You possibly can carry out nearly-isotonic regression in R with the `neariso` bundle. The `neariso()` perform returns suits for a complete path of $lambda$ $lambda$

values. The animation under reveals how the match adjustments as $lambda$

will get bigger and bigger (code out there right here).  Observe 1: The formulation for nearly-isotonic regression above assumes that the factors $x_1, dots, x_n$ $x_1, dots, x_n$

are equally spaced. If they aren’t, one ought to change the penalty with begin{aligned} lambda sum_{i=1}^{n-1} frac{(beta_i - beta_{i+1})_+}{x_{i+1} - x_i} end{aligned} begin{aligned} lambda sum_{i=1}^{n-1} frac{(beta_i - beta_{i+1})_+}{x_{i+1} - x_i} end{aligned}

to account for the different-sized gaps. The `neariso` bundle solely appears to deal with the case the place the $x_i$ $x_i$

‘s are equally spaced.

Observe 2: The animation above was created by producing separate .png information for every worth of $lambda$ $lambda$

, then stitching them collectively utilizing the `magick` bundle. My preliminary hope was to create an animation that will transition easily between the totally different suits utilizing the `gganimate` bundle however the transitions weren’t as easy as I’d have imagined them to be:  Does anybody understand how this problem might be fastened? Code for the animation is under, full code out there right here.

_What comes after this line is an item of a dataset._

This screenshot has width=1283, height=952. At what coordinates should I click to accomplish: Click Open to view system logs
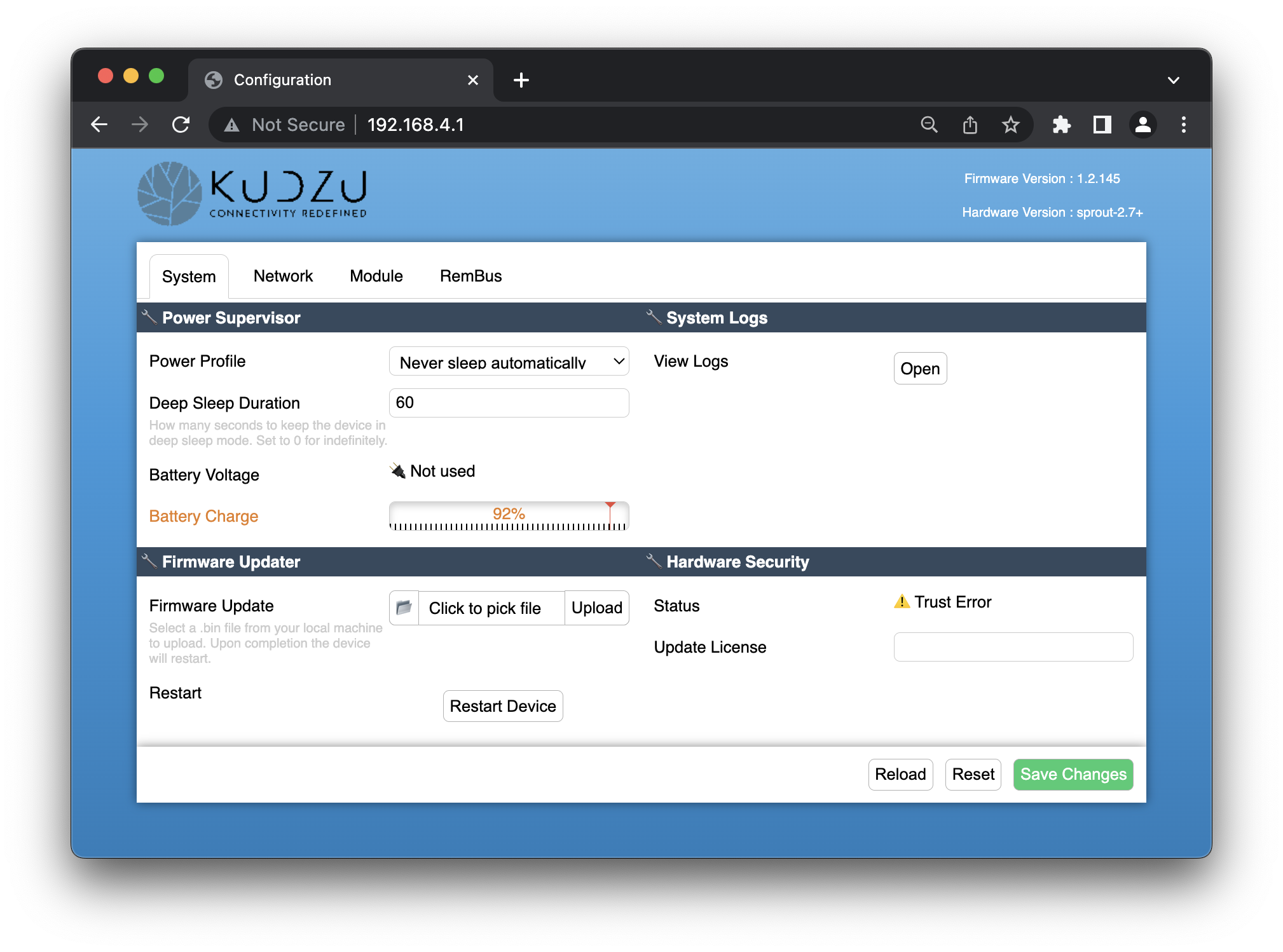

```p <- ggplot(df, aes(x = x, y = beta)) + geom_path(col = "blue") + geom_point(knowledge = truth_df, aes(x = x, y = y), form = 4) + labs(title = "Almost isotonic regression suits", subtitle = paste("Lambda = ", "{lambda[as.integer(closest_state)]}")) + transition_states(iter, transition_length = 1, state_length = 2) + theme_bw() + theme(plot.title = element_text(dimension = rel(1.5), face = "daring"))
animate(p, fps = 5)
```

References:

1. Tibshirani, R. J., Hoefling, H., and Tibshirani, R. (2011). Almost-isotonic regression.